For years, the NCSC spearheaded letter-writing campaigns targeting media outlets and elected officials, and did any media outreach it could. It churned out brochures to counter the messaging of the powerful medical lobby, printing and distributing millions of pamphlets and fliers. As Blue Carstenson, then head of the NCSC, recounted later, “We had to make it a cause and we made it a cause…. We charged the atmosphere like a campaign…. We were always jammed in there and there was a hustle and bustle atmosphere. And when reporters came over they were always impressed by telephones ringing and the wild confusion and this little bitty outfit here that was tackling the whole AMA in a little apartment on Capitol Hill…. This was news. It used to make every reporter chuckle or smile.”

So too did the NCSC learn to push the buttons of electoral politics: It organized groups to testify before Congress about insurance premiums, which rose as much as 35 percent some years, like some ACA marketplace plans. And of course, Carstenson’s formidable elderly army turned out to campaign events. When Democrat George Smathers declined to support Medicare before the 1964 election, NCSC members organized town-hall meetings throughout the state—including one in Fort Lauderdale that was allegedly so successful that the organizers had to upgrade to a bigger venue three different times. Their message made appeals to all ages: Relief for seniors’ medical costs, they argued, will also reduce financial pressure on their working-age children, who’d in turn have more room in the budget to raise their own kids.

If the participants in today’s movement for Medicare for All intend to succeed, they must preempt the imminent counterattack of a health-care industry with far more fortunes at stake than the one their counterparts vanquished in 1965. This will require a mass mobilization of people making themselves seen and heard, whose demands for universal public insurance must reach a fever pitch to force candidates and current officials to capitulate. Doing so will demand a broad variety of tactics, including direct action, canvassing, printed materials, and public events, geared toward not only  persuading regular voters but also inspiring new ones.

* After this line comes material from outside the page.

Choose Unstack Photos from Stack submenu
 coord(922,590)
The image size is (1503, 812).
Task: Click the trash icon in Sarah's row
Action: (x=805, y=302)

Finally, this vision of justice must extend beyond the realm of health care alone. It is nearly impossible to imagine Medicare passing outside the political context set forth by the civil-rights movement, and the so-called War on Poverty. These years-long mobilizations of oppressed people had forced the political reckoning that fostered large-scale reform. It is no coincidence that the New Deal and the Great Society—however short they may have fallen—came about in large bursts rather than undetectable spurts.

Paradigm-shifting reforms have been delivered by broad coalitions confronting a common enemy. It’s up to advocates to compel people living under the US health-care system to see themselves and one another as part of a single constituency, from the poorest uninsured to those saddled with punishing paperwork, office staff chained to bad jobs for benefits, providers-turned-pawns of corporate conglomerates, and expectant mothers bracing themselves for exorbitant out-of-pocket costs atop weeks of unpaid maternity leave. And it must be done in solidarity with struggles on behalf of all oppressed Americans—people of color, the unhoused, the disabled, and others—whose subjugation benefits the very moneyed interests who’d prefer to keep things as they are.

All the evidence tells us that robust universal programs build solidarity, and create an impassioned base that enthusiastically defends them. Once Medicare for All is in place we can expect the same. Until then, it’s up to advocates to compel as many people as possible to envision the radically different society that stands to inherit it—and to accept nothing less.